Uzunkaya Oztoprak and Terzioglu (6) showed that talking to patients about death did not influence views about a good death and attitudes toward the principles of dying with dignity, but had a positive impact on attitudes toward care for dying patients. Our study also found that talking about death did not affect attitudes toward death. Nurses are frequently required to accompany and care for dying patients (19). Most symptoms experienced by patients at the end of life are often reported to nurses or assessed by hospital nurses. Therefore, nurses typically spend more time with patients in the hospital than MDs during the latter days of patients (6). In our study, RNs had a higher score for good death than MDs. Nurses’ attitudes toward death may be more positive than those of MDs, as nurses often care for dying patients. The concept of “good death” may be secondary, as the primary goal of physicians is to prolong patient life. However, a recent study indicated that MDs should play a leadership role in ensuring a good death for patients at the end of life (20). Another reason may be that MDs focus entirely on treatment, whereas nurses focus on care and healing. Acceptance of death also influences HCPs’ attitudes toward death (21). Sofia et al. (22) found that RNs were more “afraid of death” but more likely to accept death than MDs.

The attitude toward death is influenced by subjective well-being, age, gender, working in intensive care units, losing relatives with cancer, death experience, personal and professional characteristics (6, 9, 11, 23, 24). However, we found that only female gender had a positive effect on GDS scores. Similar to our study, recent studies have shown that female gender has a positive effect on attitudes toward death (6, 25).

The effect of education on attitudes toward death has been demonstrated to be important. Ceyhan et al. (11) reported that intensive care education status and receiving information about death at the end of life had no effect on good death scores. In contrast to “end of life” education, “good death” education had a positive effect on GDS scores. Even though the number of individuals with education on “good death” was small in our study, the impact of such education was still noticeable. Therefore, it is important to include issues of good death in nursing education programs as well as in-service training programs.

In Turkey, AD planning includes only organ and tissue donation by law. Do-not-resuscitate orders are strictly prohibited. Patients in inpatient wards have the right to refuse treatment only which will not cause fatal organ damage. This means that HCPs have to decide what is best for the patient, even at the end of life. Stigma against suicide in HCPs decreased with increasing positive attitudes toward death (26). Therefore, the perception of good death is of particular importance in developing countries that do not have written AD.

Study Limitations

One of the limitations of this study is that it was conducted with a small number of participants. Sample distribution by age, gender, occupation, and region was not homogeneously. The quality and content of the received education on “good death” were unknown.

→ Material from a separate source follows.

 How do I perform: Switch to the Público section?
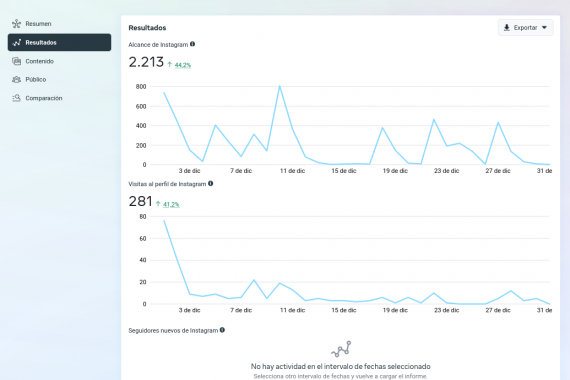tap(59, 79)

In addition, the perspective of good death can be influenced by many factors, depending on personality, culture, and the individual. Therefore, the low R-squared value in the linear regression indicates that this study should be repeated with larger and more homogeneous groups, with the addition of more factors that may influence the perspective of good death.

Conclusion

It may not be possible to achieve a single definition of good death, mostly because it depends on the complex interaction between the needs of the limitations of the healthcare system and the dying patients (18). A positive attitude toward death improves the quality of death. Given the growing importance of “good death,” it is increasingly important to clarify the definitions and constantly raise awareness by providing appropriate education. It is recommended to conduct research using a scale to assess nurses’ and doctors’ perceptions of death in a more homogeneous and larger group.